Since the mid-19th century, soldiers of various nations, especially infantry, often wore leggings or spats to protect their lower leg, to keep dirt, sand, and mud from entering their shoes, and to provide a measure of ankle support. French infantry wore white spats for parade and off-duty wear until 1903. Italian soldiers wore a light tan version until 1910, and the Japanese Army wore long white spats or gaiters during the Russo-Japanese War of 1905.

Spats continue as a distinctive feature of the Scottish dress of Highland pipe bands, whether civilian or military. The modern Royal Regiment of Scotland, into which all Scottish line infantry regiments were amalgamated in 2006, retain white spats as part of their uniform. Prior to that date most Scottish infantry units in the British Army and Canadian Army wore spats. For Highland regiments in kilts, spats reached halfway up the calf. For Lowland regiments in trews, spats were visible only over the brogue shoes.

As part of their parade uniforms, most regiments of the modern Indian and Pakistani armies wear long white spats into which soldiers tuck the bottoms of their trousers. Other full-dress uniforms that still include spats are those of the Finnish Army, Swedish Army, Portuguese Republican National Guard, the Carabiniers of Monaco, the Egyptian Military Police, and the Italian Military Academy of Modena. In the Finnish Navy, spats are part of the winter uniform; and the United States Navy Honor Guard and Rifle Guard wear them while performing ceremonies. Spats are also still used as a traditional accessory in many marching band and drum and bugle corps uniforms in the United States.

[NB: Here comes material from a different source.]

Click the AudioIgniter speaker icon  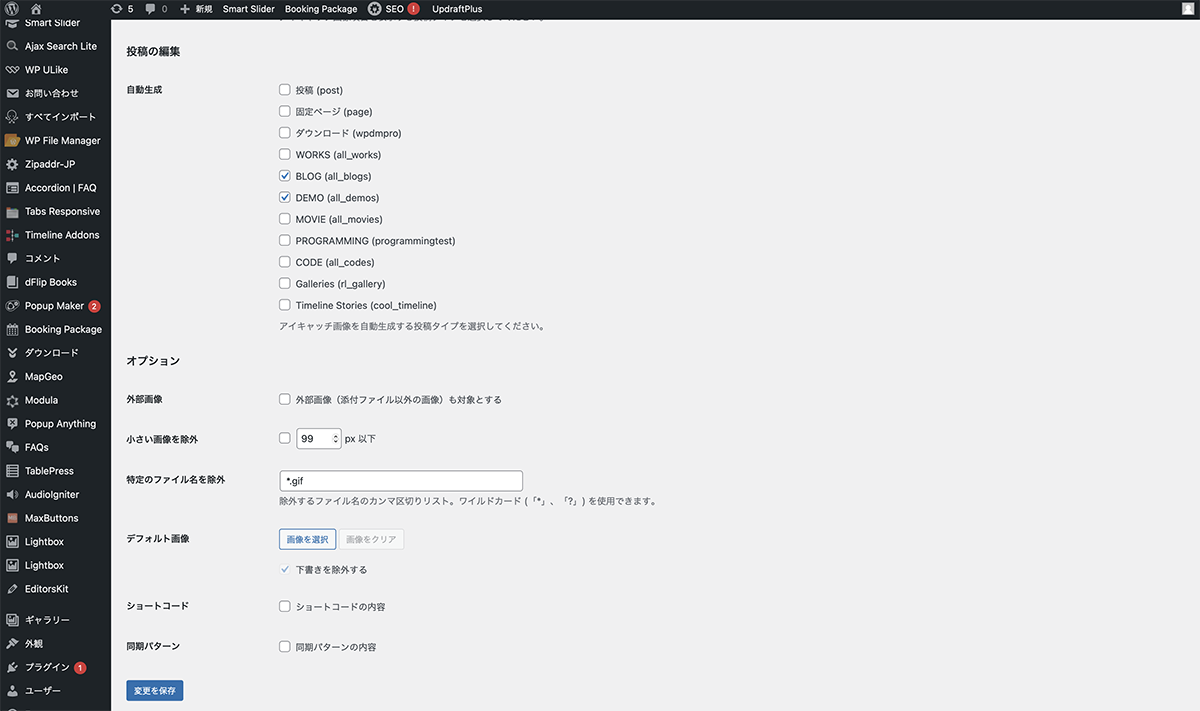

== Personal protective equipment ==
Spats remain in use today as personal protective equipment in certain industries. In foundries, pourers wear leather spats over their boots to protect against splashes of molten metal. Even a small splash that lodges in a shoe or between the shoe and ankle could cause a severe burn. Many welders also wear fire-resistant spats for protection from sparks. Casual chainsaw operators often wear protective spats over steel-toe boots, but professionals are now encouraged to wear true chainsaw boots to prevent injury from accidental chainsaw contact with the foot or ankle.